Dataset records
[Start of section]

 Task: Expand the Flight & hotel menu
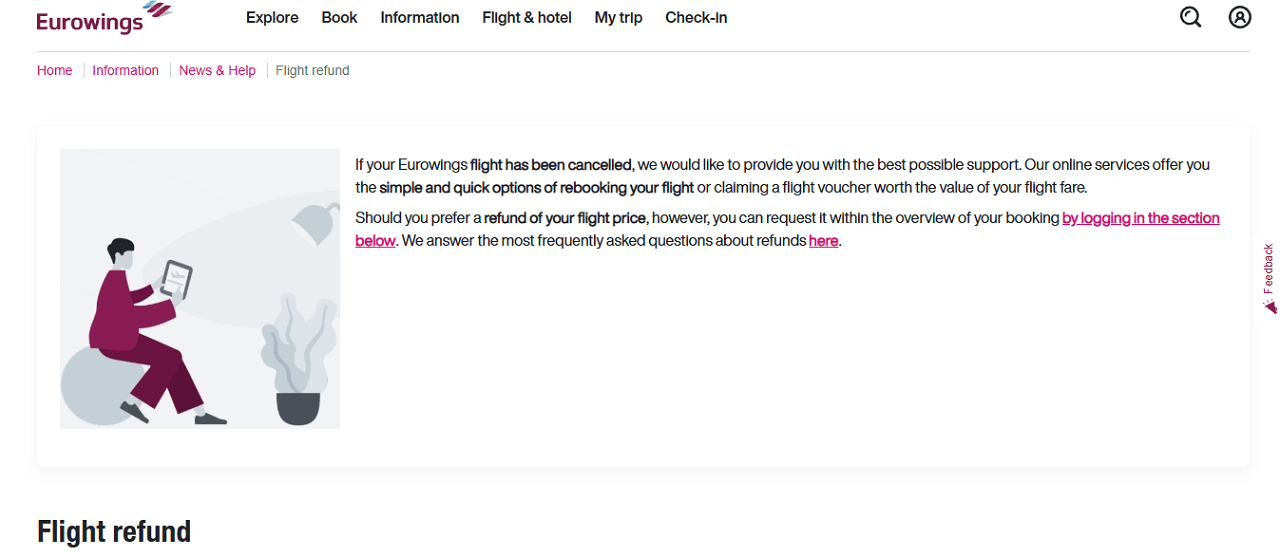(527, 17)
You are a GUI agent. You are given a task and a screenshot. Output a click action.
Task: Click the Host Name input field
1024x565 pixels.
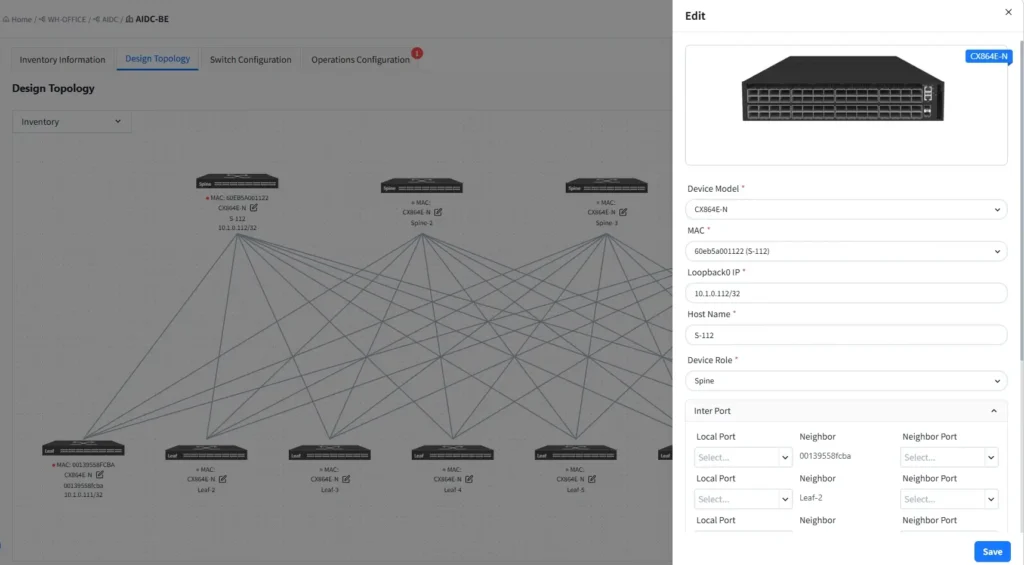click(845, 335)
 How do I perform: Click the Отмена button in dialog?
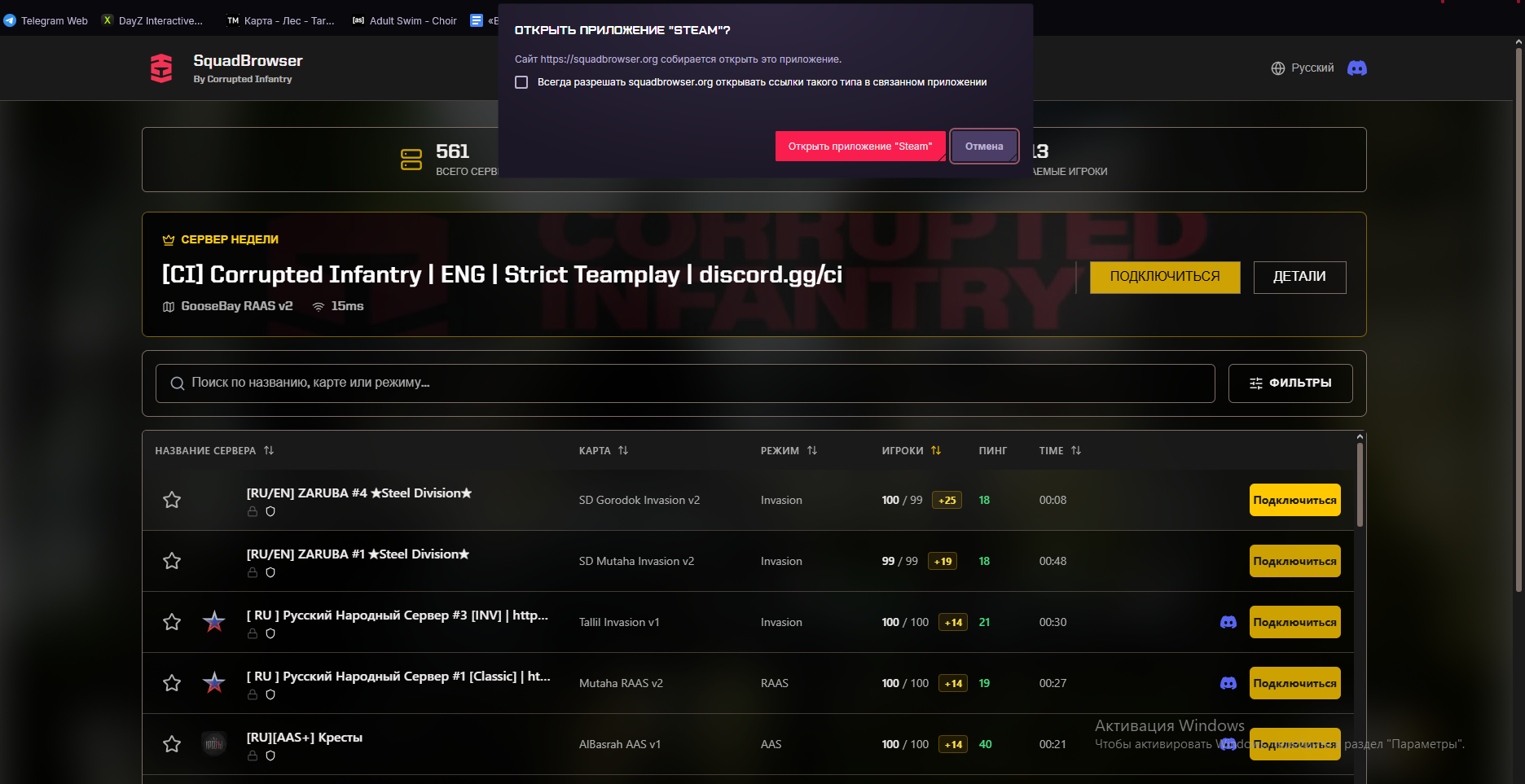pyautogui.click(x=984, y=147)
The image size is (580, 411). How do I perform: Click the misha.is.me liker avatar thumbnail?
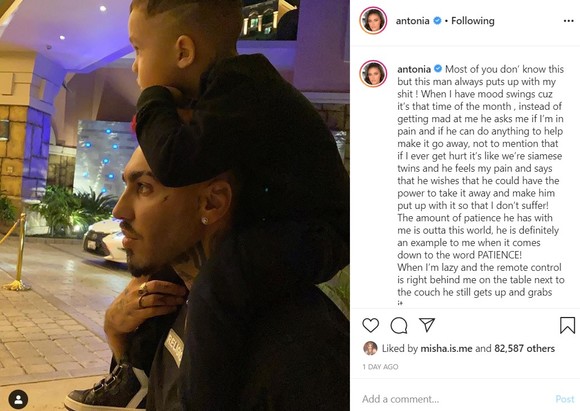pos(370,348)
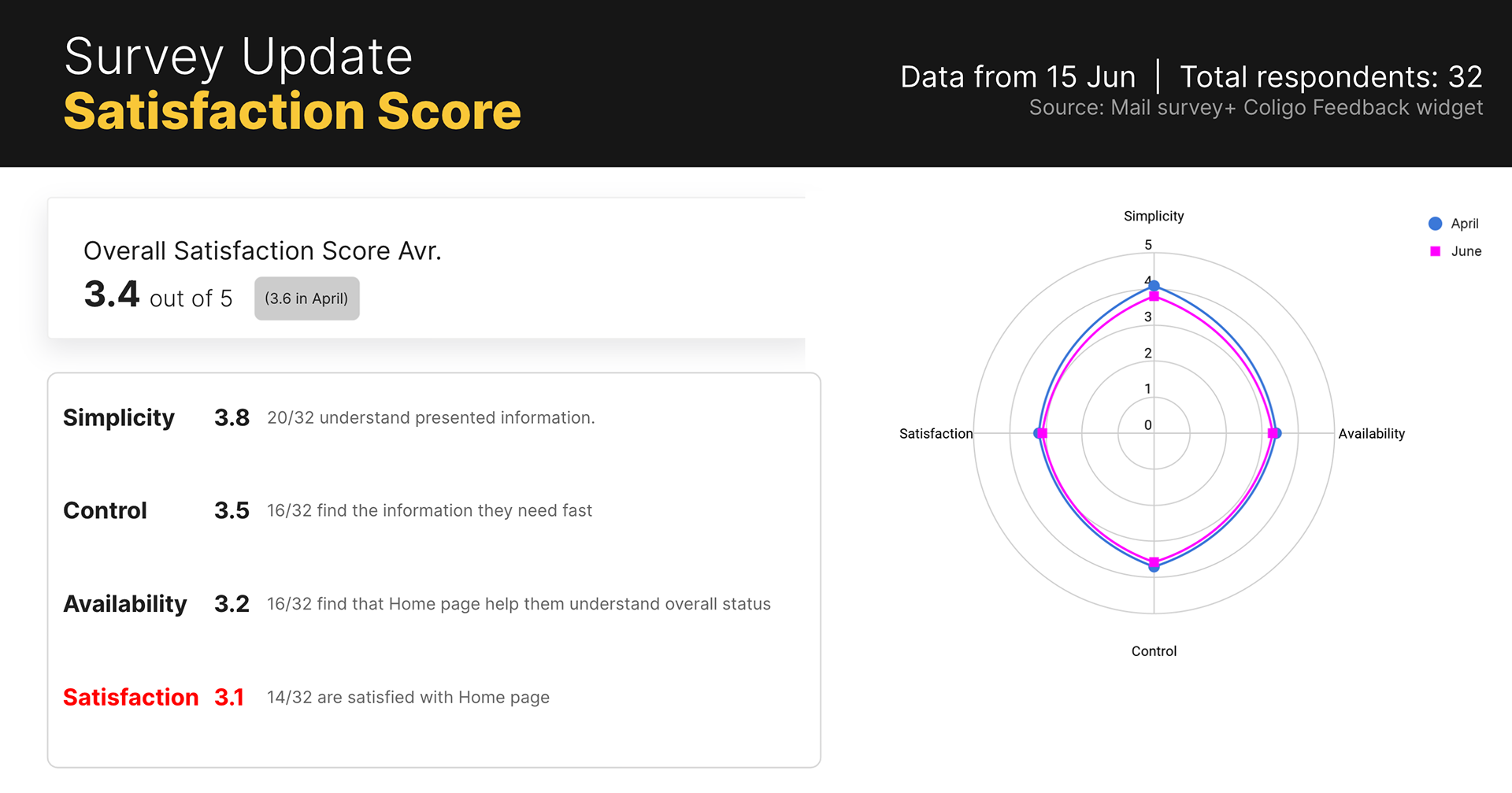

[End of section]

In the answer, give only the lines from the one containing "How do I perform: Click the Отмена" through the end of the records above, each reproduced exactly. Include no pictures.

 How do I perform: Click the Отмена button in dialog?
pyautogui.click(x=984, y=147)
The image size is (580, 411). How do I perform: Click the misha.is.me liker avatar thumbnail?
pos(370,348)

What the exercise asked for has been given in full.